Bindwell, an agricultural technology startup, has announced a $6 million seed funding round co-led by General Catalyst and A Capital. The funding will support the company's strategy to utilize artificial intelligence (AI) models for the in-house design of new pesticide molecules, with plans to license the resulting intellectual property directly to agrochemical firms. Y Combinator co-founder Paul Graham also contributed a personal investment to the round, which included participation from SV Angel.
Founded in 2024 by Tyler Rose, 18, and Navvye Anand, 19, Bindwell aims to adapt AI-led drug discovery techniques to agriculture to accelerate the identification and testing of novel pesticide molecules. The company's approach seeks to address current challenges in the agricultural sector, where pest resistance continues to grow, contributing to the loss of up to 40% of global crop production annually, according to the UN Food and Agriculture Organization. Traditional agrochemical methods often rely on modifying existing compounds, leading to increased chemical use without sufficiently combating evolving pests.
Bindwell initially entered Y Combinator's Winter 2025 batch with a business model focused on selling AI tools to established agrochemical companies.

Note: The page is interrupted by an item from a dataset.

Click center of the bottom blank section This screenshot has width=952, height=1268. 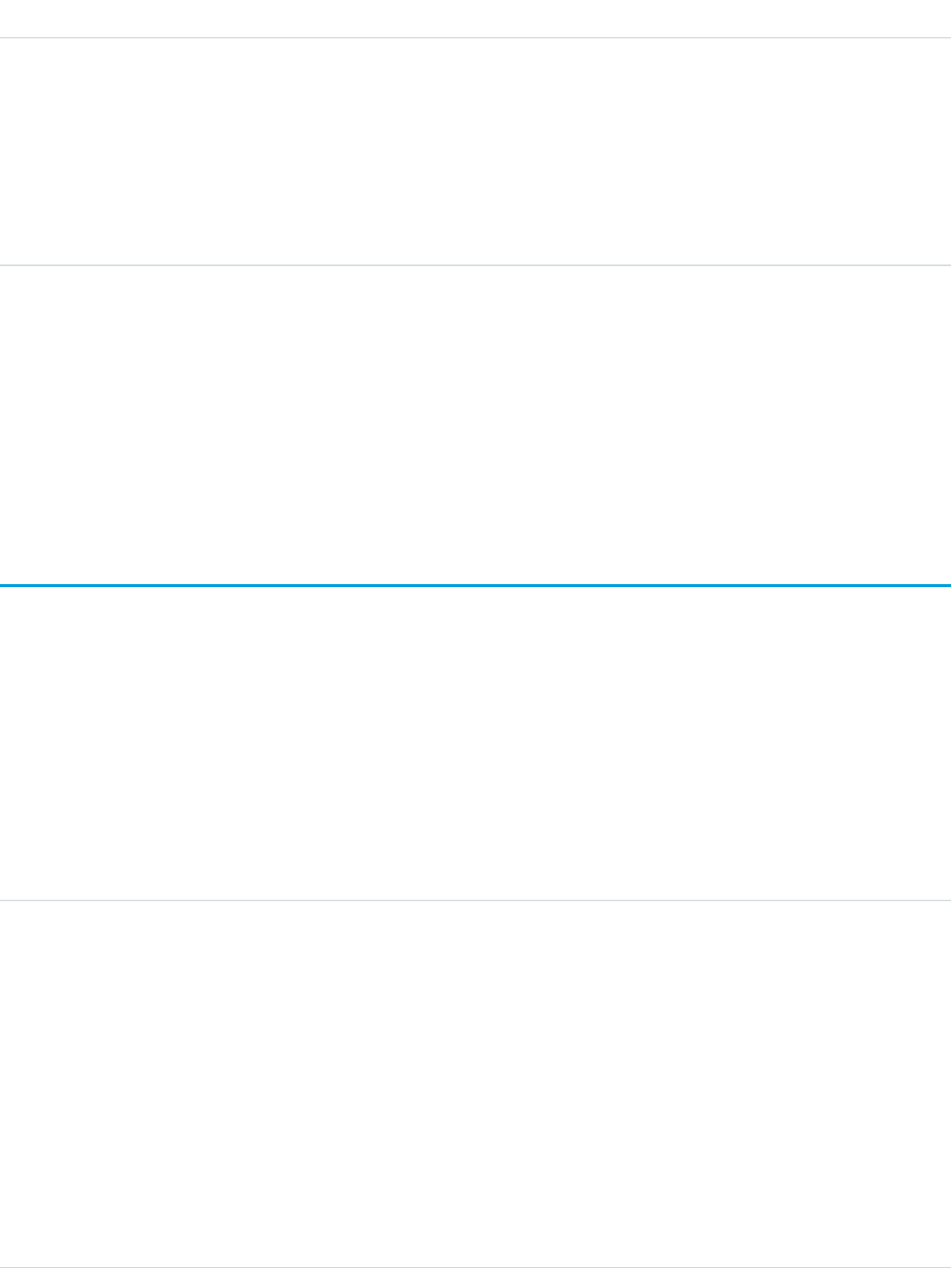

However, encountering resistance to adopting AI as a core component of pesticide discovery, the founders pivoted their strategy. Following a discussion with Paul Graham, they shifted to using their AI models to discover and develop new pesticide molecules internally. "The founders [of Bindwell] will probably do alright," Graham later posted on X. "They're smart and have a good idea."

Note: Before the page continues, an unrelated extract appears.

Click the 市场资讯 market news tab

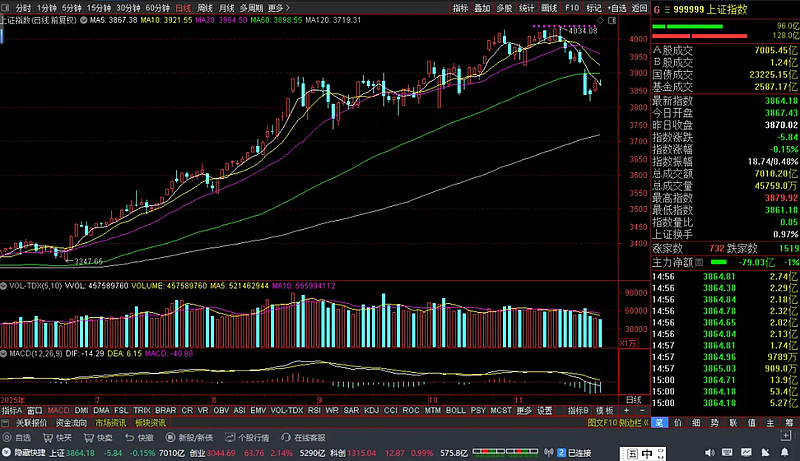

The startup's AI suite includes Foldwell, a structure prediction model inspired by DeepMind's AlphaFold for identifying target protein structures; PLAPT, an open-source protein–ligand interaction model; and APPT, a protein–protein interaction model for biopesticide screening. Bindwell reports its APPT model outperforms existing tools by 1.7 times on the Affinity Benchmark v5.5. The system also integrates an uncertainty quantification mechanism to assess result reliability. Bindwell stated its models can analyze billions of molecules and deliver four times faster performance than DeepMind's AlphaFold 3.
Tyler Rose indicated the company focuses on identifying proteins unique to specific pests while being absent in humans or beneficial organisms. This target-based approach aims to design molecules that bind to and neutralize these pest-specific proteins. Bindwell is currently conducting efficacy tests of its AI-generated molecules at its San Carlos laboratory and is collaborating with a third-party partner for additional model validation. The startup is in early discussions with global agrochemical firms, anticipating its first licensing deal within the next year, and has initiated talks regarding field tests in India and China. Prior to this seed round, Bindwell secured pre-seed funding from Character Capital.